Should I normalize this data?

94Sport5sp

Registered User.
Local time
Today, 12:28
Joined
May 23, 2012
Messages
115
Hi:

In the database I am developing there will exist a table for storing imported data. The data will be imported daily and will come from multiple locations. This will cause the import table to contain duplicate data in several fields. I am thinking of leaving this duplicate data in the import table. The designer in me says that is bad normalization but the user in me says, yes, but I will not be changing it.

Here is and example:


GroupNo GroupCount GroupAmount Location ImprtDAte
Class1 35 1486.95 Area1 41030.36
Class2 15 637.65 Area1 41030.36
Class3 4 128.4 Area1 41030.36
Class4 42 941.95 Area1 41030.36
Class5 102 2359.65 Area1 41030.36
Class6 11 127.45 Area1 41030.36
Class7 584 -163.3 Area1 41030.36
Class8 4346 -527 Area1 41030.36

GroupNo GroupCount GroupAmount Location ImprtDAte
Class1 11 127.45 Area2 41030.34
Class2 274 3309.9 Area2 41030.36
Class3 78 209.75 Area2 41030.36
Class4 12 94.95 Area2 41030.36
Class5 134 474.65 Area2 41030.36
Class6 584 -163.3 Area2 41030.36
Class7 4 128.4 Area2 41030.36
Class8 42 941.95 Area2 41030.36

This data is not generated from within the database and the database will not be changing the information. Hopefully you can see that the location name Area1 and the numerical value for ImprtDate will remain for all the information for that day for that file. The same for location name Area2 for the second file and so on for each imported file. Also note GroupNo will repeat for each file imported.

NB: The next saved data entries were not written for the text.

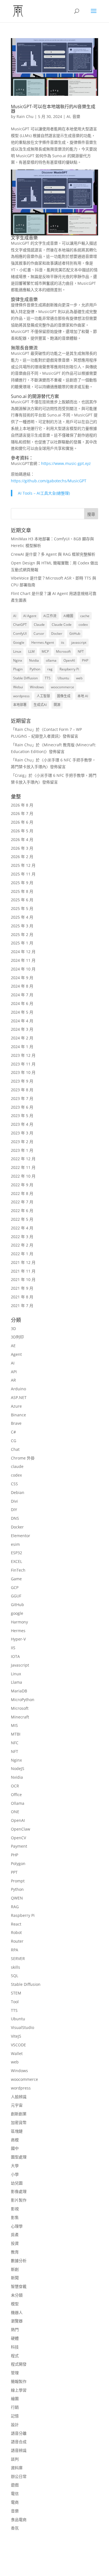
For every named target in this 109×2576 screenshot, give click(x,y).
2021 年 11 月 (23, 1271)
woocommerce (62, 687)
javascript (78, 642)
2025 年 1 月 (22, 943)
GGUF (16, 1596)
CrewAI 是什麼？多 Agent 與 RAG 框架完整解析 (53, 554)
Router (17, 1941)
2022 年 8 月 (22, 1193)
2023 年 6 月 (22, 1107)
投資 (15, 2243)
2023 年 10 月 (23, 1072)
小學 (15, 2174)
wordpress (21, 696)
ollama (51, 660)
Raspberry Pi (69, 669)
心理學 (17, 2226)
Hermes (18, 1630)
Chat (15, 1449)
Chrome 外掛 (23, 1458)
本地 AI (82, 696)
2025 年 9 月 (22, 882)
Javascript (20, 1665)
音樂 (76, 116)
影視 (15, 2208)
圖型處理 (19, 2157)
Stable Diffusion (25, 678)
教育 (15, 2252)
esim (15, 1544)
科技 (15, 2347)
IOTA (15, 1656)
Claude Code (62, 624)
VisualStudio (22, 2027)
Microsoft (63, 651)
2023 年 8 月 (22, 1089)
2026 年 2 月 (22, 856)
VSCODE (18, 2044)
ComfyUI (20, 633)
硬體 (15, 2338)
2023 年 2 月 (22, 1141)
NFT (81, 651)
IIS (13, 1647)
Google (18, 642)
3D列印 (17, 1337)
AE (13, 1345)
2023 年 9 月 (22, 1081)
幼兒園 (17, 2183)
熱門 (15, 2329)
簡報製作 (19, 2381)
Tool (15, 2001)
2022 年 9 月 (22, 1184)
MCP (45, 651)
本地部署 (20, 704)
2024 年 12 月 (23, 951)
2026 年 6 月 (22, 822)
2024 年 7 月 (22, 994)
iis (62, 642)
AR (13, 1380)
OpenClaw (20, 1829)
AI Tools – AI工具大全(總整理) (44, 493)
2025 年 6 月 (22, 899)
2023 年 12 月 (23, 1055)
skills (15, 1967)
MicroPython (22, 1699)
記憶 (15, 2416)
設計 (15, 2424)
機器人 (17, 2312)
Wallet (17, 2053)
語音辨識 (19, 2450)
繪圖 (15, 2398)
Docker (56, 633)
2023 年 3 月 (22, 1133)
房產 (15, 2234)
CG (13, 1440)
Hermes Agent (42, 642)
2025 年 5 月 (22, 908)
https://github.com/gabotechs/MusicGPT (48, 480)
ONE (15, 1811)
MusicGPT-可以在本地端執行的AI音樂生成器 (53, 108)
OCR (15, 1786)
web (79, 678)
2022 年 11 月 (23, 1167)
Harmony (19, 1622)
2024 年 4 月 (22, 1020)
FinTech (18, 1570)
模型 (15, 2303)
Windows (37, 687)
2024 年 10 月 (23, 969)
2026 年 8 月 (22, 805)
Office (16, 1794)
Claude (39, 624)
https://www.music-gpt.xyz (66, 463)
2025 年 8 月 (22, 891)
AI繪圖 (68, 615)
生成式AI (40, 704)
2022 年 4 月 (22, 1228)
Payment (19, 1846)
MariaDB (19, 1691)
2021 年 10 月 (23, 1279)
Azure (16, 1406)
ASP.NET (19, 1397)
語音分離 (19, 2433)
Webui (18, 687)
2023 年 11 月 (23, 1064)
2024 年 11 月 (23, 960)
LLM (31, 651)
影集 (15, 2217)
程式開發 (19, 2364)
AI (68, 116)
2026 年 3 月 (22, 848)
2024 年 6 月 (22, 1003)
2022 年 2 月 (22, 1245)
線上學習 (19, 2390)
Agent (16, 1354)
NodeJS (17, 1768)
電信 (15, 2493)
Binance (18, 1414)
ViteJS (16, 2036)
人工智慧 (43, 696)
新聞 (15, 2277)
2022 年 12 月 (23, 1158)
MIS (14, 1725)
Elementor (20, 1535)
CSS (14, 1483)
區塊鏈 (17, 2131)
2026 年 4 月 (22, 839)
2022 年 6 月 (22, 1210)
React (16, 1924)
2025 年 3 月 (22, 925)
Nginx (17, 660)
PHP (85, 660)
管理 (15, 2372)
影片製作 (19, 2200)
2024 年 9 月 (22, 977)
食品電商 (19, 2519)
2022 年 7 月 (22, 1201)
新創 (15, 2269)
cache (84, 615)
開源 (57, 704)
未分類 (17, 2295)
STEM (16, 1993)
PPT (14, 1872)
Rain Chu (25, 116)
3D (13, 1328)
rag (50, 669)
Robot (16, 1932)
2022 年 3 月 (22, 1236)
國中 (15, 2148)
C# (13, 1432)
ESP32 (16, 1552)
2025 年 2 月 (22, 934)
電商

Any reason to not let it repeat?

Thanks for your thoughts
 
Sometimes you have to use the cards you are dealt.

An unnormalised table can often have it's advantages. I have taken a properly normalised set of tables and created the one unnormalised table purely for speed. A lot of smarter developers do the same thing but don't admit it here.

What you need to look at is the affect these imported tables will have on other tables, queries etc. The answer to this should help you decide. Don't make a decision because someone here quotes someone else who has no idea what you are trying to do.

The ball is in your court.
 
if you want to use this data in the Db, then i would take the data, and write a series of queries to move it into your real tables

you will need a mixture of append and update queries

what you can then do is clear out the temporary file before each import, and then bring in and sort out the new data each time
 
It depends on how and what for you use the data. To blindly go into normalization, and then just denormalise it again on display is a pointless exercise.

Dave is right in the sense that normalized data leaves you with most options , and added requirements tend to turn up during the life cycle of a system. But if you are at the end with no future changes in sight, then again, depends on what you use the data for.
 
Last edited:
if you do not normalise, and someone changes the area designations say - then all of a sudden "area1" becomes "area 1" say, and your data extracts become confusing. if you normalize then you pick up "area 1" as a new loaction and can deal with it

you must be using the data for something, after all?

I prefer to control and validate stuff if I can.
 
If they change to Area 51 then one can always claim the data got gobbled up by aliens :D
 
As the others have said, you know the data and your business environment. You are the only one who can judge whether or not the set up you have will be/ is affected by letting
GroupNo repeat.

You haven't said much about the application and use of the data, so we would only be guessing to offer more details/suggestions.
 
Hi:

Thanks for all the responses.

The basic purpose of the DB is to reconcile cash and stock to sales (from sales terminals) reports and then print reconciliation reports. At the end of the month produce summary reports for the month and output a summary file.

The names of the location and the Group items are stored in the sales terminals and if they change then they are treated as new location or new group and added to the reports above. The sales terminals are the driving force for data input and my DB will not change or create names for locations or Group items.

Many years ago, when I did this for a living, I would push hard for normalization. It is hard to let go of old habits. However, for this DB, I think I will survive if I do not normalize.

Thanks again for your thoughts.
 
I'm a little confused by what you are calling normalization. Are you saying you think you should have lookup tables to convert GroupNo and Location to numeric values? That's not what normalization is all about. This is data that comes to you from an external source and I presume you are not going to allow changes to it. Given that, you take what they gave you. Since you are not allowing updates, you don't need to worry about data anomolies. If you were going to allow updating, I would recommend creating tables with the valid unique values for the two fields and using those to populate combos. That would restrict the updates to valid values which is what you want from normalization anyway.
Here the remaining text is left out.